Bankitalia: possibile Pil a +1%. Il governatore Visco: “Mio operato corretto”

Rispetto per la magistratura, nella convinzione che la vigilanza della Banca d'Italia è stata corretta. Così si è espresso il governatore Ignazio Visco, coinvolto nelle indagini dei magistrati sul commissariamento della Banca popolare di Spoleto. "C'è un doveroso rispetto – ha detto Visco, intervenendo alla 91esima edizione della Giornata Mondiale del Risparmio – per le azioni della magistratura, rispetto che nutro in massimo grado. Non ho dubbi nel definire corretto e accorto l'operato di vigilanza della Banca d'Italia". Visco ha quindi aggiunto che l'approfondimento sul ruolo della Banca d'Italia "va fatto nei luoghi deputati senza scorciatoie mediatiche".

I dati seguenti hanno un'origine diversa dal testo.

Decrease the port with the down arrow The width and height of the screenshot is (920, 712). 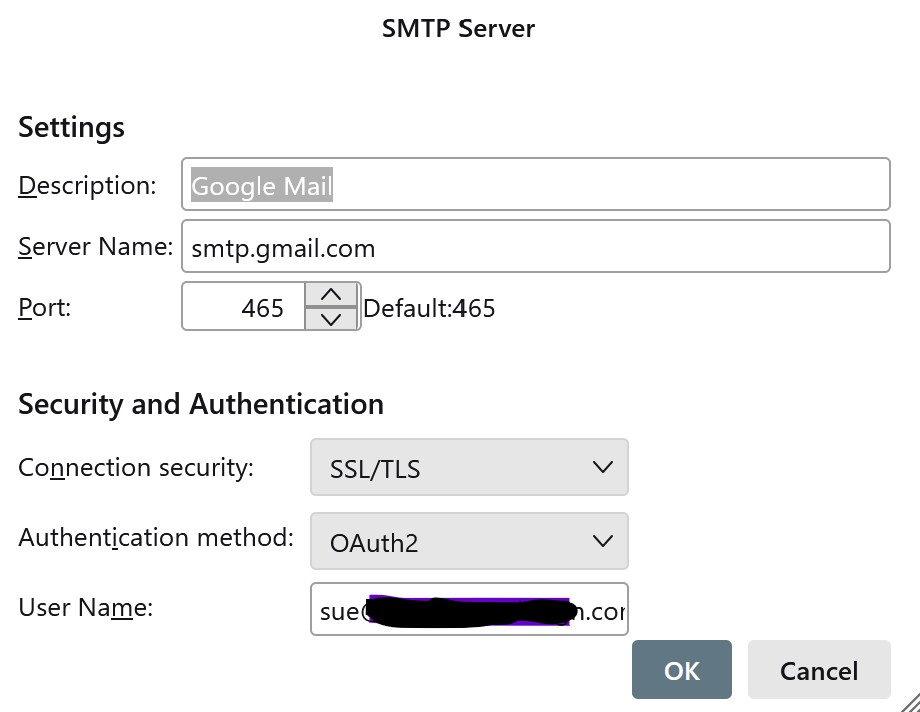point(331,320)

Per Bankitalia ci sarebbe anche la possibilità di una ripresa più forte di quanto finora stimato. "La crescita dell'attività nel 2015 potrebbe superare quella indicata nelle nostre proiezioni di luglio, sfiorando l'1%", dice il governatore, secondo cui "il significativo aumento dell'occupazione, che ha beneficiato anche dei provvedimenti del governo, continuerà a sostenere i consumi". A proposito del rilancio della nostra economia, Visco ha sottolineato come il Paese "deve recuperare i ritardi accumulati nell'adattarsi ai grandi cambiamenti nell'economia globale, nella tecnologia, nella demografia". Per questo la ripresa "va consolidata e irrobustita". Visco non ha mancato di richiamare gli episodi "singoli, gravi, di mala gestione" emersi nel settore bancario italiano negli ultimi anni che "sono venuti alla luce con il contributo, nella maggior parte dei casi determinante anche se non sempre riconosciuto della Banca d'Italia”.

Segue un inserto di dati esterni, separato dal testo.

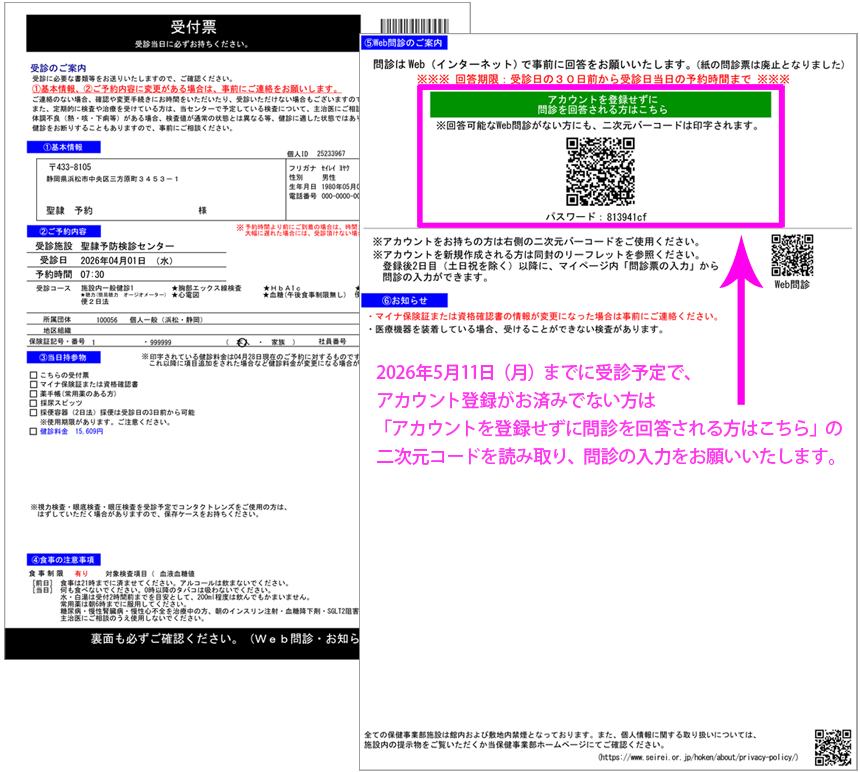
Task: Select the ⑥お知らせ section header
Action: pyautogui.click(x=404, y=300)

Il governatore di Bankitalia ha quindi affrontato il tema del salvataggio degli istituti bancari. Il piano di salvataggio delle banche messo a punto dal Fondo interbancario di tutela dei depositi "è oggi messo in discussione da recenti orientamenti degli uffici della Commissione europea che si occupano di aiuti di Stato". "E' auspicabile – ha detto Visco – che le autorità europee favoriscano coordinamento e certezza giuridica nell'applicazione delle disposizioni sulla concorrenza e di quelle sulla risoluzione delle banche".